Darcy makes a noise somewhere between a laugh and a snort and then chokes. She doesn’t believe her mother, not even a little, but she’s suddenly very concerned for her mental state. And her blood alcohol level.
“Are you okay?” Her mother asks and Darcy really does laugh now.
“Me? Are you okay? Did you just hear yourself? Did you take some Ambien again, because you’re talking crazy talk.”
“I have not taken anything. He’s dead, Darcy. It’s been three weeks and he’s probably dead and I don’t know… I just feel really horrible for never saying anything to anyone, because maybe he wanted to know or maybe you wanted to know…” She trails off and she sounds so lost that Darcy feels the first little sparks of doubt. Her mother really thinks she had a wild and fertile week with Tony fucking Stark.
“You’re serious.”
“Of course I’m serious! Why the hell would I lie about this?!”
It takes, like, Xena levels of strength not to point out that she lied about it for 21 years, but Darcy manages it. “Okay, okay. Thanks for telling me. I’m going to go process this.”
They hang up and Darcy decides her mother is losing it. There was no way in hell that her mom got knocked up by… she can’t even think it.
So, she makes it a point to check in with her mom more often and she starts calling the neighbor to make sure there isn’t anything weird going on, but she never believes it.
And when Stark shows back up, the returned prodigal son, her mother says nothing, makes no mention of any kind about wild paternity claims, and that’s proof enough for Darcy.
***
The internship in Puente Antiguo is sort of an accident. The truth is, she likes PoliSci on a theoretical level (Or maybe she just likes the idea of it.), but she sucks at it. She doesn’t care enough to remember dates or names well, she loses track of which party wants what, the election process is Greek to her and the very idea of networking makes her want to scream. So she works for it, she struggles to pull the Cs and occasional Bs and she gets passed over for every internship she wants.
Desperate, she branches out, hoping to find something, anything. She happens across the description of Jane’s work and it catches her eye. It’s Astrophysics, which Darcy is so not involved or interested in, so it’s safe from her mother’s scrutiny. Not that she cares. Really.
It isn’t until she gets there and she sees the mountains of machinery cobbled together with paperclips and duct tape that she knows the universe is one twisted bitch.

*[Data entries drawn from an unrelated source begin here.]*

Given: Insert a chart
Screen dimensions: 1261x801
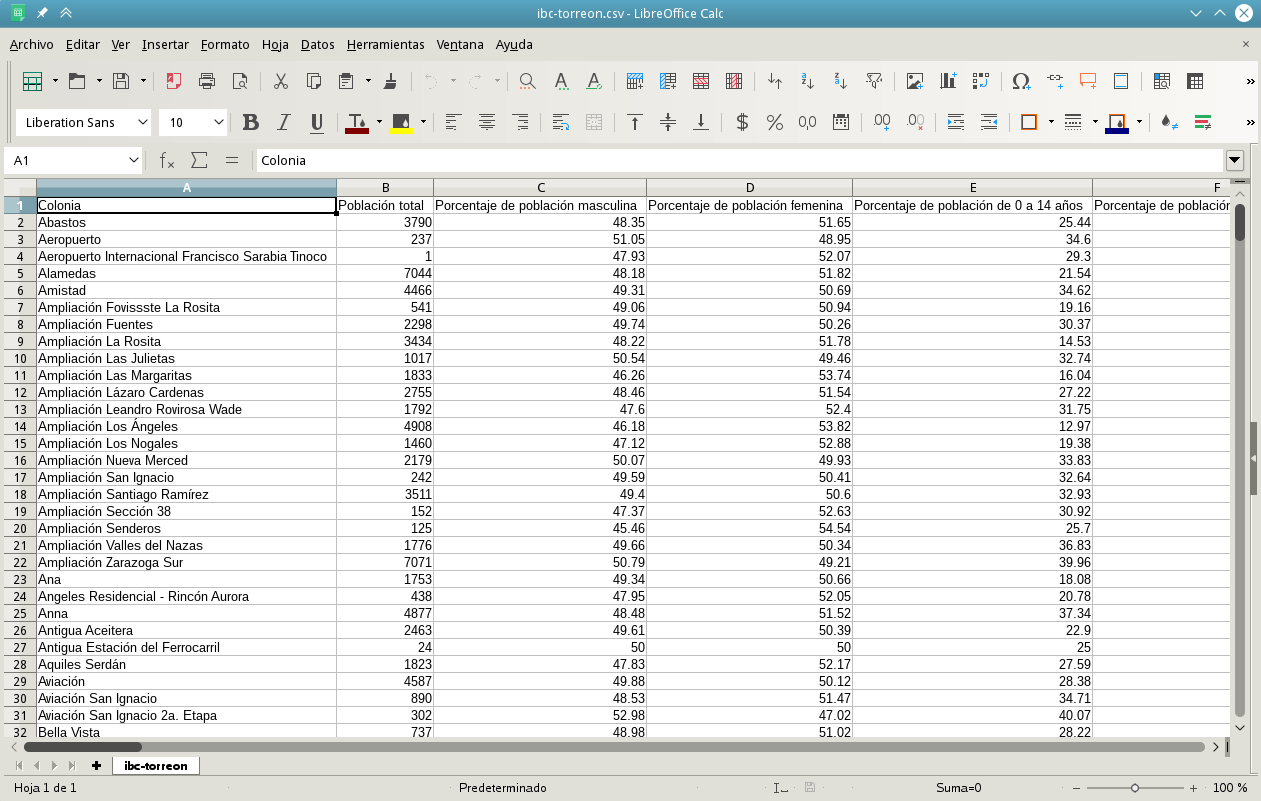Looking at the screenshot, I should click(x=946, y=81).
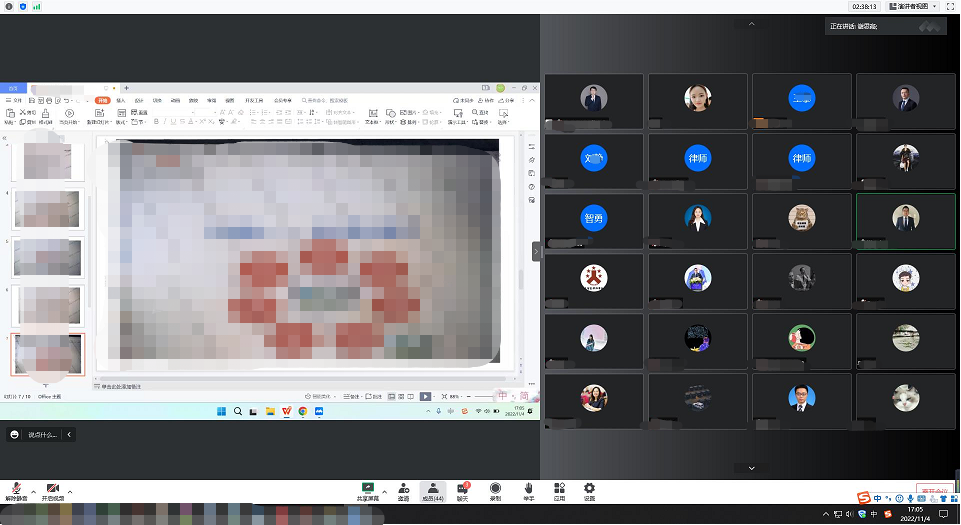This screenshot has height=525, width=961.
Task: Expand audio options arrow beside microphone
Action: click(x=33, y=492)
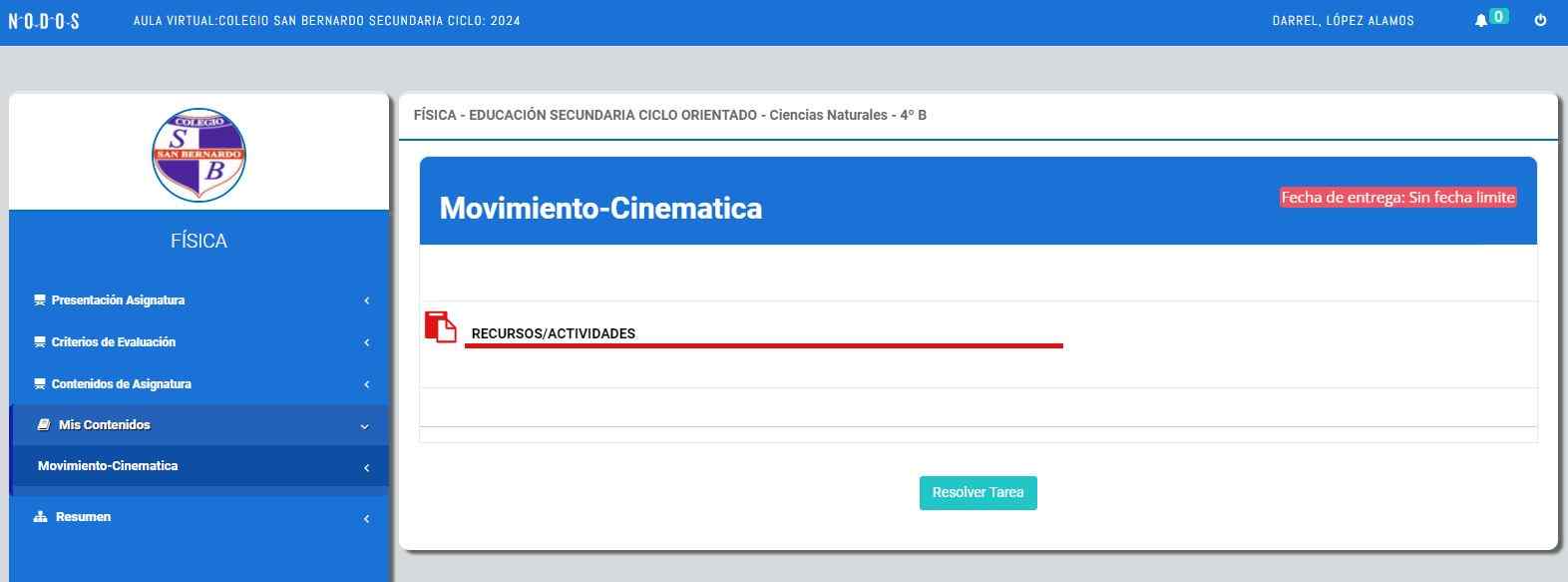Open Contenidos de Asignatura menu item
This screenshot has height=582, width=1568.
pyautogui.click(x=121, y=384)
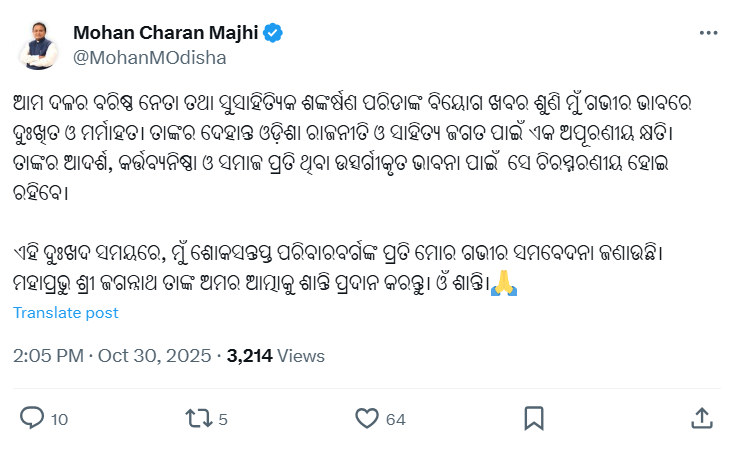Open the more options three-dot menu
The height and width of the screenshot is (454, 737).
(x=707, y=34)
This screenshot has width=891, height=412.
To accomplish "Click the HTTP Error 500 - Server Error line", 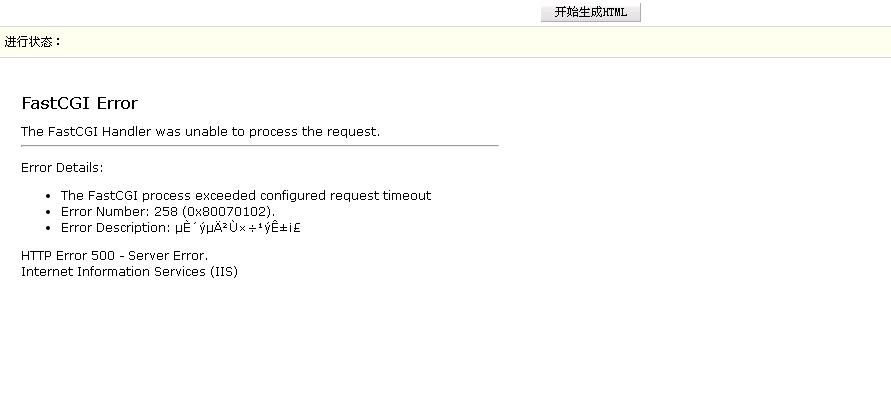I will (x=114, y=256).
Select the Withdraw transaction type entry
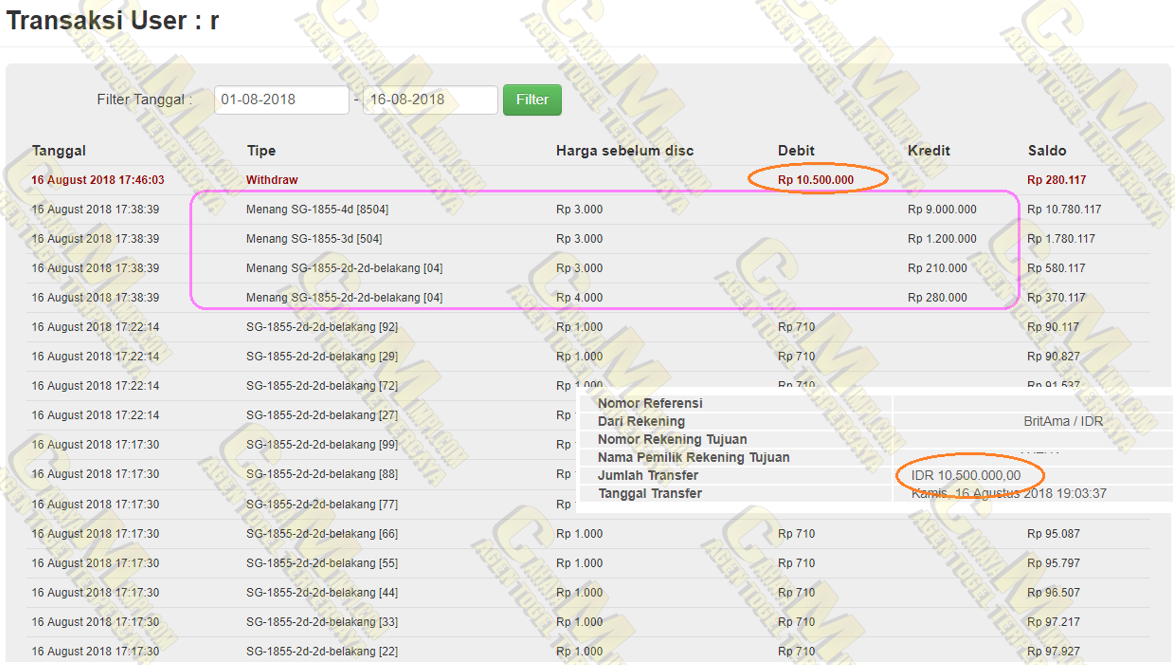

Jane discovers Darcy’s penchant for machines and electronics and makes crazy eyes at her (which aren’t that different from her normal eyes) that Darcy takes to mean she’s excited. They rebuild a few of the… whatever they are, Darcy’s trying not to dig too deep into the manic explanations and descriptions that Jane launches into, and she finds herself really enjoying Jane and Erik (whenever he’s around) and even the people in this tiny back water town. And if she sometimes supes up the kitchen appliances it’s no one’s business.
***
Thor happens and she’s sort of shocked by how well she handles all of it. She’s lying on the roof after he leaves, Jane curled up next to her and Barton doing that bodyguard thing he does nearby, when she realizes she should probably be hyperventilating or panicking or being generally hysterical, at least.
She nudges Jane’s shoulder. “Are you in shock, because I think we should be in some sort of post life-altering-event shock or something.”
“No,” Jane says miserably, curling in on herself further.
“Hey, GI Joe,” Darcy says, twisting to look at Clint on the other side of the roof. “Shouldn’t we be freaking out?”
He shrugs. “Do you feel like freaking out?”
She thinks about it for a minute. “No.”
“Eh, you’re good,” he replies nonchalantly.
And, terrifyingly enough, for the first time since she was a scrawny kid in the back of an auto shop garage, she really is good. She’s better than good; she’s starting to be great.